Consider that Perdue eliminated the post of under secretary of Agriculture for Rural Development, a position that serves improve the economy and quality of life in rural America, which is also a focus of ERS reports. Consider that the first nominee to serve as USDA chief scientist to oversee ERS, NIFA, and their two sister agencies was not a scientist and lacked research administration experience. Now, the Senate has returned the nomination for the REE under secretary to the White House, perhaps an indication of concern over the Perdue’s plans.
USDA says that declines in ranking are due to the inevitable angst associated with changes put forward by a new administration. This is not likely the case. ERS has been around in some organizational form for almost 100 years. It is used to changes in priorities, organization, and operations. What it is not accustomed to is an assault on its primary mission, which Neal identifies as a key source of conflict.

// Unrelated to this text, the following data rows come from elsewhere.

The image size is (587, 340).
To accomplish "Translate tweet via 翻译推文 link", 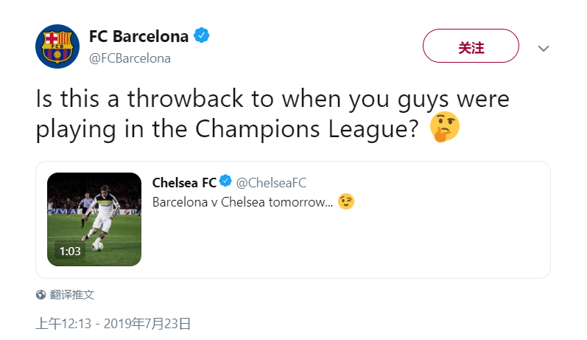I will [72, 294].
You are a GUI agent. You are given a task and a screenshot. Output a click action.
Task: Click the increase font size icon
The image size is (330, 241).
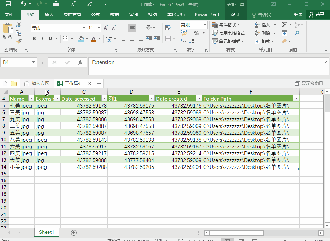[x=106, y=28]
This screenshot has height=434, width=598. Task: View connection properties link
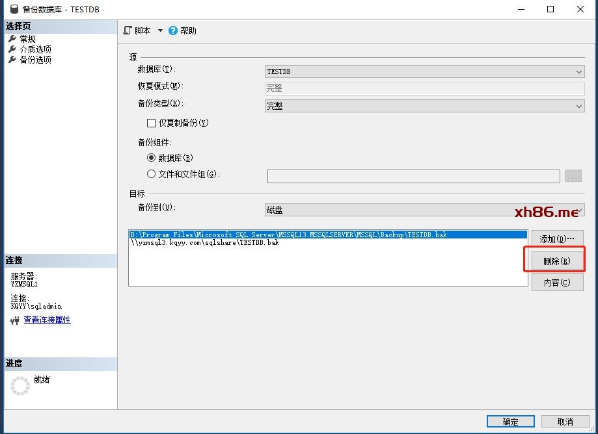coord(47,320)
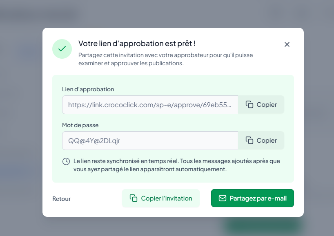Screen dimensions: 334x236
Task: Click the copy icon beside the approval link
Action: click(249, 105)
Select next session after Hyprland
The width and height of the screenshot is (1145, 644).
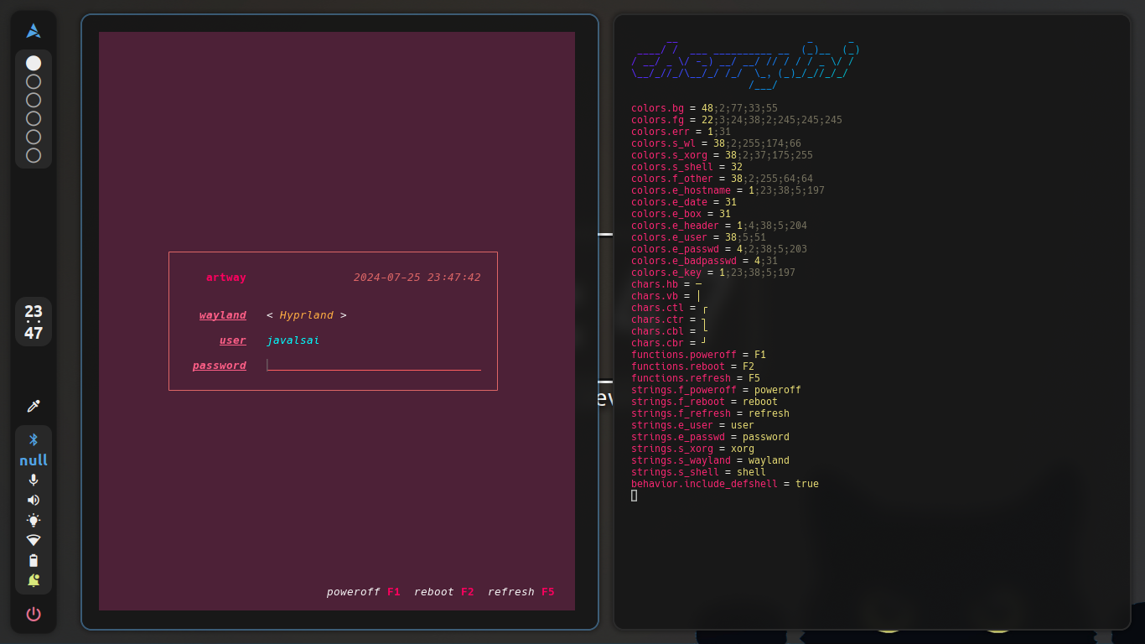pyautogui.click(x=343, y=315)
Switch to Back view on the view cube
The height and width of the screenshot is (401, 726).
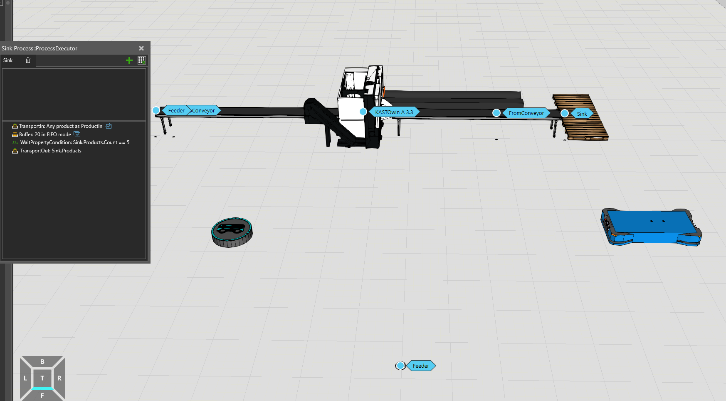(42, 362)
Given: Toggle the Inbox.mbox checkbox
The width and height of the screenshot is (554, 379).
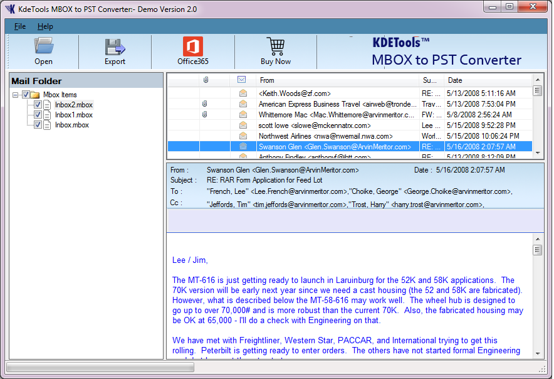Looking at the screenshot, I should [x=38, y=125].
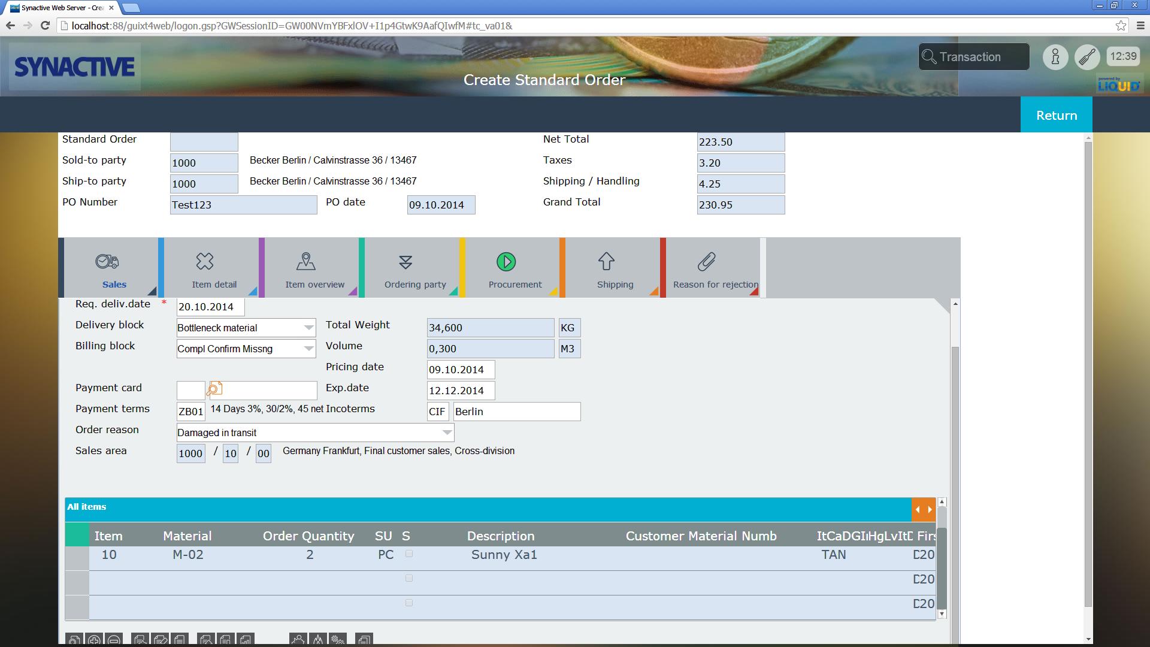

USDA acknowledged there would be some setbacks to each agency during the transition but that both agencies would eventually be stronger and more vibrant once established in their new location. However, given USDA’s low regard for these two agencies, their unknown agenda for the USDA research arm, and their ill-conceived plans for the agencies, their optimism is not shared by those of us who have served proudly and with satisfaction in the USDA research arm as leaders and researchers.
Until the newest ratings, ERS had ranked in the top quartile of the Best Places to Work in the federal government and as the top USDA agency. Besides the effective management and broad support it had enjoyed by Congress and the department, I attribute the high ranking to the meaningful and impactful work ERS employees carry out. Their reports, on topics ranging from trade to food security to rural economy, are widely used by policymakers, industry, journalists and rural advocates. The plunge in these rankings sends a strong, troubling message.
It is not just civil servants who should be alarmed at USDA’s plans for ERS, but Congress, taxpayers generally and those who are engaged in national farm, food, natural resource and rural development policy. Reducing the capacity of ERS and orienting it to support policy advocacy diminishes the foundation for transparent, accessible, evidence-based policy design and evaluation. The farm bill that will soon become law directs USDA to spend some $850 billion over the next eight years. Keeping ERS fully funded — and fully functional — is the very least necessary to understand the impact and effectiveness of the panoply of programs that touch more than 40 million Americans.
Susan Offutt was administrator of the Economic Research Service under Presidents Bill Clinton and George W. Bush.